WORK REQUIRED: What lines in the entries hold the string "Instruction"? List them.

RAW DATA:
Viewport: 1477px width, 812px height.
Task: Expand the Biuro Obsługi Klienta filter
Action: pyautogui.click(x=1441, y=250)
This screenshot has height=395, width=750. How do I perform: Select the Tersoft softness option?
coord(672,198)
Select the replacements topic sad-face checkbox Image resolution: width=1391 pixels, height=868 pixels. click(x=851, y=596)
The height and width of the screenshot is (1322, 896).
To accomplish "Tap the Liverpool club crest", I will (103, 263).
---
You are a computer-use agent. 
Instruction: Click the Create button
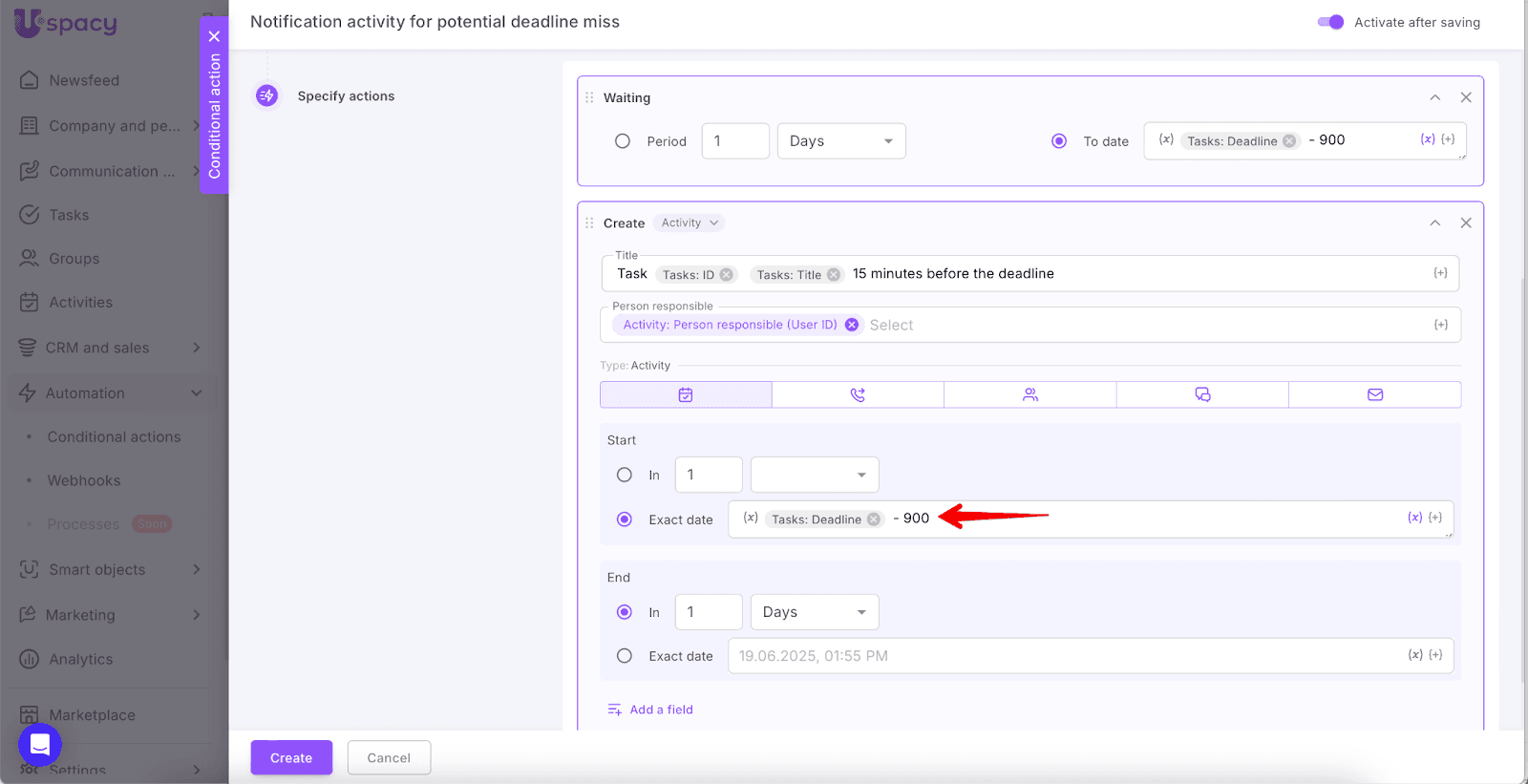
--
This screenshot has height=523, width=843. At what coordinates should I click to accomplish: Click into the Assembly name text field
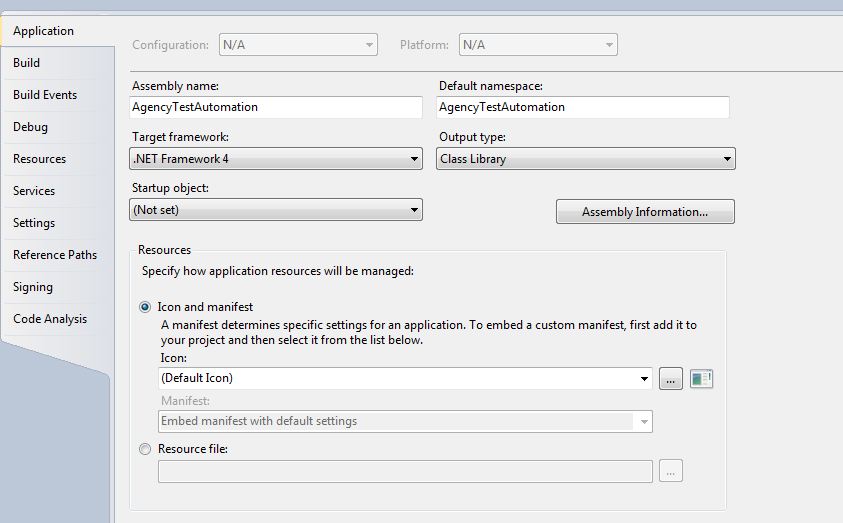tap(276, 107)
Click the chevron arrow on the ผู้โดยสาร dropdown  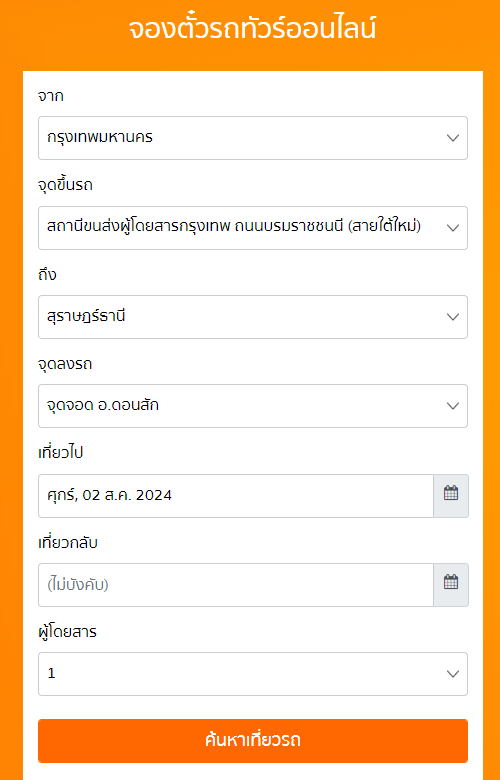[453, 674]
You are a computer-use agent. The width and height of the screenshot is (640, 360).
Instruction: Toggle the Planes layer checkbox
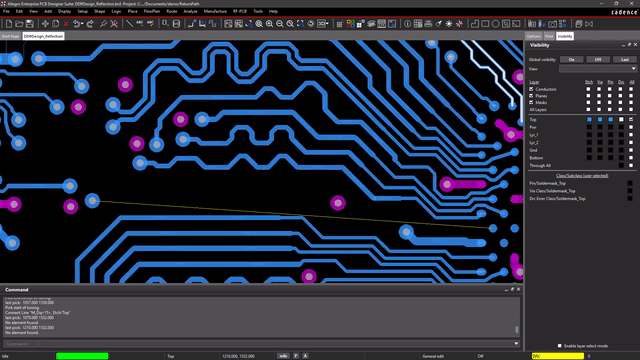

ANSWER TO THE PROBLEM:
Instruction: Click the Create button
Instruction: Toggle the Planes layer checkbox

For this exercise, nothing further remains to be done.